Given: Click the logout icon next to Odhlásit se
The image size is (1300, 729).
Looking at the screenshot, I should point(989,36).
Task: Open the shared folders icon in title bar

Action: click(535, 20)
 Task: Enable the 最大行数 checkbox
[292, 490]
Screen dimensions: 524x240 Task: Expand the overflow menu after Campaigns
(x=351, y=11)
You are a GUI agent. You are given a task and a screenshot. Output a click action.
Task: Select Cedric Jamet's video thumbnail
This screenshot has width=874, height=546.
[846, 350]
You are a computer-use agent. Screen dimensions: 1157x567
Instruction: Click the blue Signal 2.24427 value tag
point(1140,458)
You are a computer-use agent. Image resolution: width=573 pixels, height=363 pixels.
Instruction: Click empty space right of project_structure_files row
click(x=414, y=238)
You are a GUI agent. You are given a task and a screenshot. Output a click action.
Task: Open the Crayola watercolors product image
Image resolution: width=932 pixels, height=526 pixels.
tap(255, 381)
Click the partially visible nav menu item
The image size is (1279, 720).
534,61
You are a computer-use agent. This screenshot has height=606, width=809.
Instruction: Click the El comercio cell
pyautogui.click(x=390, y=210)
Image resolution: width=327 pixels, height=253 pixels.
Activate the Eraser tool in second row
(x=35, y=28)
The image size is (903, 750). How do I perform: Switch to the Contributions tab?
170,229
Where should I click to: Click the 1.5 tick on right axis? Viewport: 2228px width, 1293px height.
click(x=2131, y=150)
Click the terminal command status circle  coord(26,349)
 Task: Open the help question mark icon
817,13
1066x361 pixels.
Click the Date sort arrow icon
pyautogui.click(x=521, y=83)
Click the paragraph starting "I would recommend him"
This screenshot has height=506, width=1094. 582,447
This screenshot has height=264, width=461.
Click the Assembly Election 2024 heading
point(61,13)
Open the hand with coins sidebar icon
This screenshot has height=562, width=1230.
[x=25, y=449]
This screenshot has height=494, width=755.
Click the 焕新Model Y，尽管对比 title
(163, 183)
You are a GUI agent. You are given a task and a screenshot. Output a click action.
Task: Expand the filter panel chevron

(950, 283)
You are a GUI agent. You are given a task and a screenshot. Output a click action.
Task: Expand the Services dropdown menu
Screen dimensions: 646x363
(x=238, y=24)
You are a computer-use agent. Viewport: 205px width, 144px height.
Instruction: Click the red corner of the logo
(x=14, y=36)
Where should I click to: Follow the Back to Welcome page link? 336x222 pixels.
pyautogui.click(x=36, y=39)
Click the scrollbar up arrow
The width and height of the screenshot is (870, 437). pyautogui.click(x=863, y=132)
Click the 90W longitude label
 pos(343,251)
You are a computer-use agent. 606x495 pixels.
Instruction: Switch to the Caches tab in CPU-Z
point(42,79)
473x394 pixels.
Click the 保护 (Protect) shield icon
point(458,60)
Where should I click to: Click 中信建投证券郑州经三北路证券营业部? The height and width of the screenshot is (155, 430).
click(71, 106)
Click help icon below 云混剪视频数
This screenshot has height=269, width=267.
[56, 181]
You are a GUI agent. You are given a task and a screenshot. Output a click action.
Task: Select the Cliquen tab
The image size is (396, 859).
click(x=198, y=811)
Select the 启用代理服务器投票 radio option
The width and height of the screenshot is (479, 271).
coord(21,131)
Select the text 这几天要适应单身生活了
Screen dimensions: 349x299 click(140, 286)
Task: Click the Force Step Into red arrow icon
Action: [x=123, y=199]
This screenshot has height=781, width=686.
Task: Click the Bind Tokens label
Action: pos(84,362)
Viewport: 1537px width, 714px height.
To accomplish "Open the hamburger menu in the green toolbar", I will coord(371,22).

Job
Print the records again unchanged, starting at the line containing "You are a computer-use agent. 606x495 pixels." and ending at the last line of the records.

Solution below
You are a computer-use agent. 606x495 pixels.
Instruction: Switch to the Caches tab in CPU-Z
point(42,79)
473x394 pixels.
Click the 保护 (Protect) shield icon
point(458,60)
Where should I click to: Click 中信建投证券郑州经三北路证券营业部? The height and width of the screenshot is (155, 430).
click(71, 106)
Click help icon below 云混剪视频数
This screenshot has height=269, width=267.
[56, 181]
You are a GUI agent. You are given a task and a screenshot. Output a click action.
Task: Select the Cliquen tab
The image size is (396, 859).
click(x=198, y=811)
Select the 启用代理服务器投票 radio option
The width and height of the screenshot is (479, 271).
coord(21,131)
Select the text 这几天要适应单身生活了
Screen dimensions: 349x299 click(140, 286)
Task: Click the Force Step Into red arrow icon
Action: [x=123, y=199]
This screenshot has height=781, width=686.
Task: Click the Bind Tokens label
Action: pos(84,362)
Viewport: 1537px width, 714px height.
To accomplish "Open the hamburger menu in the green toolbar", I will coord(371,22).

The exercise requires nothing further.